The university has also decided, however, to end a widely criticized financial arrangement under which it had paid the professor with funds from the church.
The professor, Kenneth Howell, will be allowed to continue teaching religion during the fall semester, but his long-term status depends on the outcome of a faculty committee's investigation of whether the university's earlier decision to end his contract violated his academic freedom, Robin Kaler, a university spokeswoman, said Thursday.
Mr. Howell could not be reached Thursday for comment, and the church official designated as a spokesperson on the issue, Patricia M. Gibson, chancellor of the Catholic Diocese of Peoria, did not return calls.
The Alliance Defense Fund, a coalition of Christian lawyers that has represented Mr.

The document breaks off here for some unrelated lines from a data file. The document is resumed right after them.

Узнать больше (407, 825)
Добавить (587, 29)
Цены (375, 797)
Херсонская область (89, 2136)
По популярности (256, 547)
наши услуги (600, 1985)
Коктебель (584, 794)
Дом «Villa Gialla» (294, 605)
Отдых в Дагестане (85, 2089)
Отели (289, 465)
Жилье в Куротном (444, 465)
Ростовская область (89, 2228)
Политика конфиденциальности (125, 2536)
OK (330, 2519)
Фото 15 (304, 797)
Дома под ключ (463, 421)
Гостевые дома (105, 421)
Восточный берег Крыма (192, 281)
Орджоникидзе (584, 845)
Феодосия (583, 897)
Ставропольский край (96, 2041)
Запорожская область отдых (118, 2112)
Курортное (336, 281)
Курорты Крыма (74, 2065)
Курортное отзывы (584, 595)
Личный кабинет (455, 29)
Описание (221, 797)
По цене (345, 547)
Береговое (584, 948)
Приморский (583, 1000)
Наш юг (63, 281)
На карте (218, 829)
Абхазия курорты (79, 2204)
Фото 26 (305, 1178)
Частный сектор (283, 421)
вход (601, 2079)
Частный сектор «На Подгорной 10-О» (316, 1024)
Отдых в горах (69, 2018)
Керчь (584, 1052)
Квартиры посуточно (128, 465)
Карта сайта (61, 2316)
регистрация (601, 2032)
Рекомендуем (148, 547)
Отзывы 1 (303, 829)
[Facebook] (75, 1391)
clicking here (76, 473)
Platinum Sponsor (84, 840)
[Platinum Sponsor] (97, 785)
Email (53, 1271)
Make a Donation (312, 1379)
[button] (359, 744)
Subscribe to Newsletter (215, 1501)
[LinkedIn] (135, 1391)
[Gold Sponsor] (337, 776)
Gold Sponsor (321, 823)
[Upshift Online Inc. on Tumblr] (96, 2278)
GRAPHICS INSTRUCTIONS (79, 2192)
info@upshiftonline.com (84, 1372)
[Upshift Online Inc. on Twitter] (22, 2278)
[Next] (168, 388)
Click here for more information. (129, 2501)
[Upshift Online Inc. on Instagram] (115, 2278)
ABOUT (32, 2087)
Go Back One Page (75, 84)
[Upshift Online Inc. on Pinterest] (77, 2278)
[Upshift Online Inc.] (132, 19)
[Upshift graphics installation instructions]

Howell, issued a statement in which its senior counsel, David French, said, "We greatly appreciate the university's move to put Professor Howell back in the classroom, but we will be watching carefully to make sure that his academic freedom is protected throughout the university's ongoing process."
Mr. Howell, who has taught classes on Catholicism in the university's religion department since 2001, had been told in May that he would not be kept on this fall, and had blamed the loss of his job on a student's complaint about an e-mail he had sent to students describing how homosexual acts would be viewed under utilitarianism and natural-law theory. The complaining student had argued in an e-mail to the head of the religion department that Mr. Howell's assertions that homosexuality violated natural law amounted to hate speech.
Officials of the campus and the University of Illinois system were barraged with e-mails protesting the decision not to retain Mr. Howell, and subsequently asked the campus Faculty Senate's committee on academic freedom and tenure to conduct an investigation to ensure Mr. Howell's academic freedom had not been infringed.
Pay Came From Church Center
The controversy over Mr. Howell drew attention to an arrangement by which the university was paying him and other instructors of credit-bearing courses on Catholic studies with church funds transferred to the university by its church-supported St. John's Catholic Newman Center, which also selected the instructors.
In a letter on Wednesday to the Alliance Defense Fund, Steven A. Veazie, a university lawyer, said Mr. Howell is being asked to continue teaching there this fall, pending completion of the review by the faculty committee.
"Like any instructor for the university, Dr. Howell will be expected to provide instruction in a manner that adheres to and does not violate constitutional principles precluding the 'establishment of religion' in a university context," Mr. Veazie's letter said. He wrote that the university "is committed to upholding principles of academic freedom and the requirements of the First Amendment," and added, "Nothing in this letter is intended to express or imply that such principles have been violated by previous events."
Under the university's employment offer to Mr. Howell for the fall semester, he would be paid $10,000 to teach Catholic thought. Like other adjuncts, he would continue to work on a semester-to-semester basis, university officials said.
A statement issued by the university said the decision to dissolve the financial arrangement through which he was paid with church-derived Newman Center funds was made at the recommendation of the Faculty Senate's committee on university policies.
"The university values its relationship with the Newman Center and plans to continue offering courses in Catholic studies," the statement said.